RSA: Randomized Simulation as Augmentation for Robust Human Action Recognition
This addresses the problem of video variation for human action recognition researchers, offering an incremental improvement through data augmentation.
The paper tackles the challenge of robust human action recognition in videos by augmenting real-world training data with synthetic data generated with randomized nuisance factors, resulting in significant performance improvements for state-of-the-art I3D networks or reduced need for labeled real videos, as demonstrated on NTU RGB+D and VIRAT datasets.
Despite the rapid growth in datasets for video activity, stable robust activity recognition with neural networks remains challenging. This is in large part due to the explosion of possible variation in video -- including lighting changes, object variation, movement variation, and changes in surrounding context. An alternative is to make use of simulation data, where all of these factors can be artificially controlled.

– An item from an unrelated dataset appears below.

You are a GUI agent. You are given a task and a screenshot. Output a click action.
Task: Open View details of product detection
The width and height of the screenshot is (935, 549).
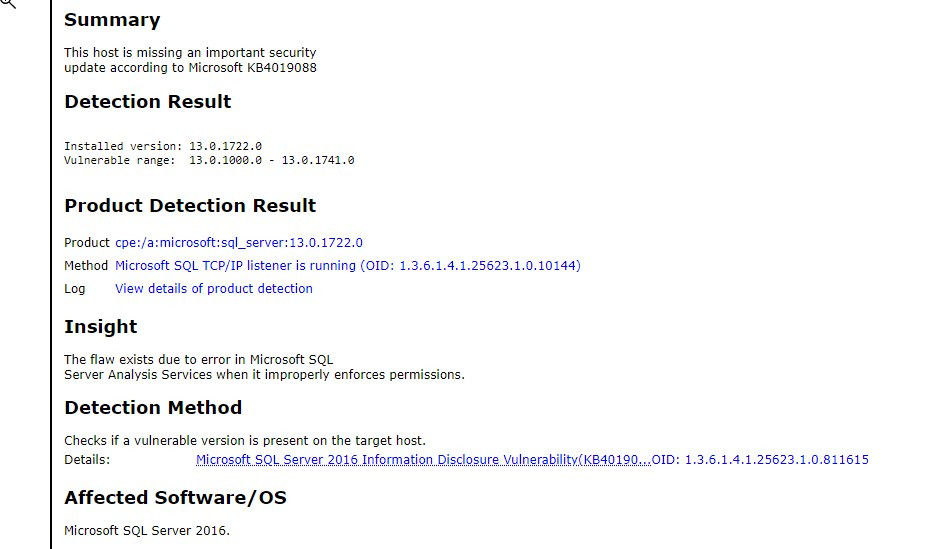[213, 289]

In this paper, we propose the Randomized Simulation as Augmentation (RSA) framework which augments real-world training data with synthetic data to improve the robustness of action recognition networks. We generate large-scale synthetic datasets with randomized nuisance factors. We show that training with such extra data, when appropriately constrained, can significantly improve the performance of the state-of-the-art I3D networks or, conversely, reduce the number of labeled real videos needed to achieve good performance. Experiments on two real-world datasets NTU RGB+D and VIRAT demonstrate the effectiveness of our method.